Preparando-se para a próxima onda: cinco passos
As fusões e aquisições serão a base para a transformação de muitas empresas industriais nos próximos anos. Para manter-se à frente e aproveitar a próxima onda de fusões e aquisições, as empresas devem dar cinco passos hoje:
- Rever as estratégias corporativas e de negócios (em inglês), submeter o portfólio a testes de pressão em vários cenários econômicos, e revisar as habilidades financeiras e organizacionais para efetuar transações.
- Atualizar o plano de fusões e aquisições (em inglês) perguntando e articulando como as fusões e aquisições promovem a estratégia corporativa.
- Traduzir os objetivos das fusões e aquisições em temas específicos e priorizados, e adotar uma visão ampla sobre a criação de valor – as empresas devem pensar em utilizar as fusões e aquisições como uma oportunidade de transformação, levando em consideração tanto as sinergias combinatórias como as transformacionais (Quadro 3).
- Fortalecer a capacidade de realizar fusões e aquisições, e formar equipes exclusivas para monitorar oportunidades e conduzir atividades de pré-due diligence.
- Garantir o alinhamento da organização como um todo e entre os gestores e o conselho de administração no que diz respeito ao papel das fusões e aquisições.
Nos mercados de hoje, afetados pelas incertezas da pandemia de COVID-19, os CEOs e os conselhos de empresas industriais estão precisando lidar com muitas prioridades e desafios ao mesmo tempo.

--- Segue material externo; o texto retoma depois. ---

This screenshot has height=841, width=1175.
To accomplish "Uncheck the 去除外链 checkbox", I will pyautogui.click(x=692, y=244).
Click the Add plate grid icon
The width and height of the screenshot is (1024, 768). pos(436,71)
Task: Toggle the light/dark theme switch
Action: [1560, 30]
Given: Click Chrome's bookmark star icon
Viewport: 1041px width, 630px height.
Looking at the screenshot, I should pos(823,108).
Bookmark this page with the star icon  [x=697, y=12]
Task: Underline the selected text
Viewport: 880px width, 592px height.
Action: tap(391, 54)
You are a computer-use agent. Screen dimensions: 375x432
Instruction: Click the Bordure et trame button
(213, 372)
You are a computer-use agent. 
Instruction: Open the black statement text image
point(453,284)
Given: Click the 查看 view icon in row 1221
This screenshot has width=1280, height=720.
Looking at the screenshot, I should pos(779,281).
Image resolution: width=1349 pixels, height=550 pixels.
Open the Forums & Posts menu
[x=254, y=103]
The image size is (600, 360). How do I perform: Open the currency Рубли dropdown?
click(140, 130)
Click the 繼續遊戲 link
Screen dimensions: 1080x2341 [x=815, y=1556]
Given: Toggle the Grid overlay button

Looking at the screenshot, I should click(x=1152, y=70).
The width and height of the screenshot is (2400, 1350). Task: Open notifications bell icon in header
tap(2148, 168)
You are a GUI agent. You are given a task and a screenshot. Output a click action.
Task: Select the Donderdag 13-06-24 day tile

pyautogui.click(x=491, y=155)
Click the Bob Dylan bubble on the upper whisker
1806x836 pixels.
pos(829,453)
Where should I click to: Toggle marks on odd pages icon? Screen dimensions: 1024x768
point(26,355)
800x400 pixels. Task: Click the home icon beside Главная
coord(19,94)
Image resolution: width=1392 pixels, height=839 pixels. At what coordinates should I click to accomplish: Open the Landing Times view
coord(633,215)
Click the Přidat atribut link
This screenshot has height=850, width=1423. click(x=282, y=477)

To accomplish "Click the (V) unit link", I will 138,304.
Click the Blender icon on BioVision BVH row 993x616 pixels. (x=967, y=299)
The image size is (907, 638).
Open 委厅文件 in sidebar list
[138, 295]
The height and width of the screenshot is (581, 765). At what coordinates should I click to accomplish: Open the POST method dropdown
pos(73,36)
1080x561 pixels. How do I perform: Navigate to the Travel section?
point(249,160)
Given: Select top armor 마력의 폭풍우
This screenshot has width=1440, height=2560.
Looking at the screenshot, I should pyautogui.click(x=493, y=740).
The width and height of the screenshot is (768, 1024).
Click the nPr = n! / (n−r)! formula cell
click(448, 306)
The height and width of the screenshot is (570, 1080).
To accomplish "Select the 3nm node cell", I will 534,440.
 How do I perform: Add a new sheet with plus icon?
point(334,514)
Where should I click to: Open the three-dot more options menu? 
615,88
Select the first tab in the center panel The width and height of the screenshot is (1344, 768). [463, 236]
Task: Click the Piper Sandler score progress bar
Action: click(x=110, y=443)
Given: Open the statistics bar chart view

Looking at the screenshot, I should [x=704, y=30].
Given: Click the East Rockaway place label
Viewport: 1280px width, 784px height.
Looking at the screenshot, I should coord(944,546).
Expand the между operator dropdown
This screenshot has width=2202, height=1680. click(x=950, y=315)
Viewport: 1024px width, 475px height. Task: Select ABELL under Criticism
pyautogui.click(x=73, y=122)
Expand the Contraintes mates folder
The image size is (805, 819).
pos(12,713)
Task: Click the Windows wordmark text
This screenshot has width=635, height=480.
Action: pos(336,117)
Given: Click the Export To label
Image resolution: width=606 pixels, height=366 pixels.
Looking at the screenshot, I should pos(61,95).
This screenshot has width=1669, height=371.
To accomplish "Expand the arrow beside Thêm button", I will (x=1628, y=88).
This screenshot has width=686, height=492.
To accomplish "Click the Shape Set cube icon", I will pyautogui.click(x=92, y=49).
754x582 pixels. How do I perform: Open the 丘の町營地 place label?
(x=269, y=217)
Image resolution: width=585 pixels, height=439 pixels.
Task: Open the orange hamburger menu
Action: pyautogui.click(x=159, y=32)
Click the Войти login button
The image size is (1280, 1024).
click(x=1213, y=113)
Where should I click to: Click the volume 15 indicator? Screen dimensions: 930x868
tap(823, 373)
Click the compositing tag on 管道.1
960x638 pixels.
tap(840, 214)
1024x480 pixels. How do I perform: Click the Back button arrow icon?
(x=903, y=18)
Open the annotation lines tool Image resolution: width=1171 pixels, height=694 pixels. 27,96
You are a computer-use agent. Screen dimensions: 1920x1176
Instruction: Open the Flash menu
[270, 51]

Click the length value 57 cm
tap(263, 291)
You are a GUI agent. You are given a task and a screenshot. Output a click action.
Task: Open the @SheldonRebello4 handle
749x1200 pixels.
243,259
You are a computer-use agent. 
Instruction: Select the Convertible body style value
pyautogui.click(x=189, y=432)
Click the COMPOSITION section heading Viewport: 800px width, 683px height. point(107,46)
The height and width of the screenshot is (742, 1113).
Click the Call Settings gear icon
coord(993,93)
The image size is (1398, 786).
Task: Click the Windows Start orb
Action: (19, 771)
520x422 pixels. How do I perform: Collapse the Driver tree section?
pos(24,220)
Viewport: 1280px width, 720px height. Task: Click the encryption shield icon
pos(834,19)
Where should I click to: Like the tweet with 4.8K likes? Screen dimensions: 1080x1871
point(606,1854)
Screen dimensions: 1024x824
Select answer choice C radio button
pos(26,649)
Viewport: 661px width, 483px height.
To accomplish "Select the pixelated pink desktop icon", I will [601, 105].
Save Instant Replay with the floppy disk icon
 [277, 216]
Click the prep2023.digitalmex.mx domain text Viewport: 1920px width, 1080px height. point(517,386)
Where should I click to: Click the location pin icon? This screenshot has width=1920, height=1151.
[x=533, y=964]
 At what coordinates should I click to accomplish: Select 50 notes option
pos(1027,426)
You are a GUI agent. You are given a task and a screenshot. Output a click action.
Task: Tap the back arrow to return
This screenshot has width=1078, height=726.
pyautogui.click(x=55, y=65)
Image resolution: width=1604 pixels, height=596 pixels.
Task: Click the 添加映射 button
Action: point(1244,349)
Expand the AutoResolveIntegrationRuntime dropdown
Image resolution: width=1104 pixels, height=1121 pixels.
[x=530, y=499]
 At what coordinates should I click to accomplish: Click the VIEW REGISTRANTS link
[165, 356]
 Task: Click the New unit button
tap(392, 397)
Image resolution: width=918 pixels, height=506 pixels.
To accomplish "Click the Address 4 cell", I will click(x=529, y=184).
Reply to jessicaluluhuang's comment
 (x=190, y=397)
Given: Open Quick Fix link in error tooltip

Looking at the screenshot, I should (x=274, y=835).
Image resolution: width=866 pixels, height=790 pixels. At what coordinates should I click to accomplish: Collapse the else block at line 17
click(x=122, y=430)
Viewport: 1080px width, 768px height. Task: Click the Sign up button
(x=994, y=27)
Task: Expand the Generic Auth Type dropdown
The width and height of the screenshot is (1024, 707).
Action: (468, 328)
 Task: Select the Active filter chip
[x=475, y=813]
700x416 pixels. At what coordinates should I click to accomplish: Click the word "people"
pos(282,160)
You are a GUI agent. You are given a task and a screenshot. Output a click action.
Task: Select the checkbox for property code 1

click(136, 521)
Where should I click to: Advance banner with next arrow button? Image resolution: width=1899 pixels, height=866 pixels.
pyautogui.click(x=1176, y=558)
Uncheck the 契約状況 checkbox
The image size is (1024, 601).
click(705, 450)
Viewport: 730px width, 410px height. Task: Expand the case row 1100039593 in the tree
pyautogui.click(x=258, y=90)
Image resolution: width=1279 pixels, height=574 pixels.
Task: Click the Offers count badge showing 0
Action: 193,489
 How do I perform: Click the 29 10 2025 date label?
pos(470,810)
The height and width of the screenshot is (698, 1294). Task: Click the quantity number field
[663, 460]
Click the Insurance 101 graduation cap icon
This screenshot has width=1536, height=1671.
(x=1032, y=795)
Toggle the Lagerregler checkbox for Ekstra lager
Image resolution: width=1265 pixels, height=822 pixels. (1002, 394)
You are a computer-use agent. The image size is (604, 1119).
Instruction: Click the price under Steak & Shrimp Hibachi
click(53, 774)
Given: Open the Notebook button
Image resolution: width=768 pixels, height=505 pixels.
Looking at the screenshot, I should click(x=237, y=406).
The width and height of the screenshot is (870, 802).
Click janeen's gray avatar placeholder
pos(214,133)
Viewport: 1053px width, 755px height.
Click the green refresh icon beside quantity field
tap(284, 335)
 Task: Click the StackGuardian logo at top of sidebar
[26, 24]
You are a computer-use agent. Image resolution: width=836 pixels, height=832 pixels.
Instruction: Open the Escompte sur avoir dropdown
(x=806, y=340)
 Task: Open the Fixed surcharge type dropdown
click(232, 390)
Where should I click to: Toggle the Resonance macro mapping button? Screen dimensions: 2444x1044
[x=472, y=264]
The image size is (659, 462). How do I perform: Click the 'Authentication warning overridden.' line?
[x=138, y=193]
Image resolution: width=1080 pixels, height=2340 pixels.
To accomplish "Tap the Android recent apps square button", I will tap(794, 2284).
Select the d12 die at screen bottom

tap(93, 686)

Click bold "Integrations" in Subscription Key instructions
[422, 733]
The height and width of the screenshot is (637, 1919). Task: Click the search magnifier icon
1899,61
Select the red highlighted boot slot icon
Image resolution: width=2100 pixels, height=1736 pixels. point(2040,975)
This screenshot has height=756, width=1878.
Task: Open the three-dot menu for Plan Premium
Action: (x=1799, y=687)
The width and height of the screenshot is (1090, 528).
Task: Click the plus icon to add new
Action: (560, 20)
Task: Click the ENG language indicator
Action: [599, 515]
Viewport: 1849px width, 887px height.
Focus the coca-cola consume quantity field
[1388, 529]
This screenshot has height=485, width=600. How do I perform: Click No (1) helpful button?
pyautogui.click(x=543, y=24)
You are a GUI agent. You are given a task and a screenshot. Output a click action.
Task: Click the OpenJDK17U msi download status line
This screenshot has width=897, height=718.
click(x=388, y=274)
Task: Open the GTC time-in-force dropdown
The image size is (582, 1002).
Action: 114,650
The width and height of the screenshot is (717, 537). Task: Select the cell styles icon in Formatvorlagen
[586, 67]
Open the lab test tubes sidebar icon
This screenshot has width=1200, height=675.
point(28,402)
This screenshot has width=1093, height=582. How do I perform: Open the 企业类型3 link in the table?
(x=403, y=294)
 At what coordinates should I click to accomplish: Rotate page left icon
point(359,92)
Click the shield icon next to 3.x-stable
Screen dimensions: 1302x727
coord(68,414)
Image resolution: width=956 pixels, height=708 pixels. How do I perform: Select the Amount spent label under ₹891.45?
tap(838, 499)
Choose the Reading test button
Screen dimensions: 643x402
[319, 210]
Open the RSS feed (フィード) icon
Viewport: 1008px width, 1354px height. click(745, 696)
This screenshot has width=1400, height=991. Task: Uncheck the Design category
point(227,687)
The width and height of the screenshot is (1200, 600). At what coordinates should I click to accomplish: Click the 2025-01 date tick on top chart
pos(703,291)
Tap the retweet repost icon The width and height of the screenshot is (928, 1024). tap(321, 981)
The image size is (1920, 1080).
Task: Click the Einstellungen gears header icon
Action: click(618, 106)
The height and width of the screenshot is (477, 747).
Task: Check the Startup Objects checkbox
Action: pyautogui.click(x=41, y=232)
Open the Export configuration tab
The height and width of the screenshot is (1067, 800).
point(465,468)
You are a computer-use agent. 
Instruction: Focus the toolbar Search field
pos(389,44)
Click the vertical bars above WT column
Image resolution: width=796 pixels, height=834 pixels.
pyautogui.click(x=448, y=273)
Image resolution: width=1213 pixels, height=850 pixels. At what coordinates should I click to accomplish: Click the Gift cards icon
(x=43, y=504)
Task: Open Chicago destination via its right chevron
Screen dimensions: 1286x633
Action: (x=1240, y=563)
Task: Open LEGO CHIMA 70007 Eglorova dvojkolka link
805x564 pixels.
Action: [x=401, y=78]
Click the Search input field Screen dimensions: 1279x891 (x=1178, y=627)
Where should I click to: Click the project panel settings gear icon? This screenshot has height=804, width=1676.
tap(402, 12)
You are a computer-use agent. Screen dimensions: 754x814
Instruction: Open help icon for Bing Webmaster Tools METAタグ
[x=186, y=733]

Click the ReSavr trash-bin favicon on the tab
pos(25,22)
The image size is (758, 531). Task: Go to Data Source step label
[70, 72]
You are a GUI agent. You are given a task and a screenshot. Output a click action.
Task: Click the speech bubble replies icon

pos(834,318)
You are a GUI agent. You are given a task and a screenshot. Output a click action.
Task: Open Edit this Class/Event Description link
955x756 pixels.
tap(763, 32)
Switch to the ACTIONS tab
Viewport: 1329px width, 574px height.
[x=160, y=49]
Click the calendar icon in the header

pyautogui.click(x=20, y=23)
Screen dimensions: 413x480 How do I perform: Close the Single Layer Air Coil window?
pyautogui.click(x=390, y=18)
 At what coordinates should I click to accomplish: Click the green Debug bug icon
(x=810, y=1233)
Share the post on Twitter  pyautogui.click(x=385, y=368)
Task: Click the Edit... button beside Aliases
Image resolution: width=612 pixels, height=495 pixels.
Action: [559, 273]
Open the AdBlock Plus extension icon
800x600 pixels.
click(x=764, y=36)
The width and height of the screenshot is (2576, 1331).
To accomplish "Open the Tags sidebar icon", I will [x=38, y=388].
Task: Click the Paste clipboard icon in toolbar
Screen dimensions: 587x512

Entretanto, as fusões e aquisições ainda deveriam ser uma de suas prioridades máximas. Já de longa data, o setor de indústrias avançadas vem se valendo do poder das fusões e aquisições para gerar crescimento e criar valor, e algumas empresas com visão de futuro estão se preparando para aproveitar a próxima onda. Quando o caminho para a recuperação econômica se tornar mais claro, essas empresas já estarão prontas para executar de forma rápida e eficaz o ciclo completo de suas estratégias de fusão e aquisição. O futuro logo confirmará que as empresas que se prepararam hoje para fusões e aquisições serão as histórias de sucesso de amanhã. Você estará pronto?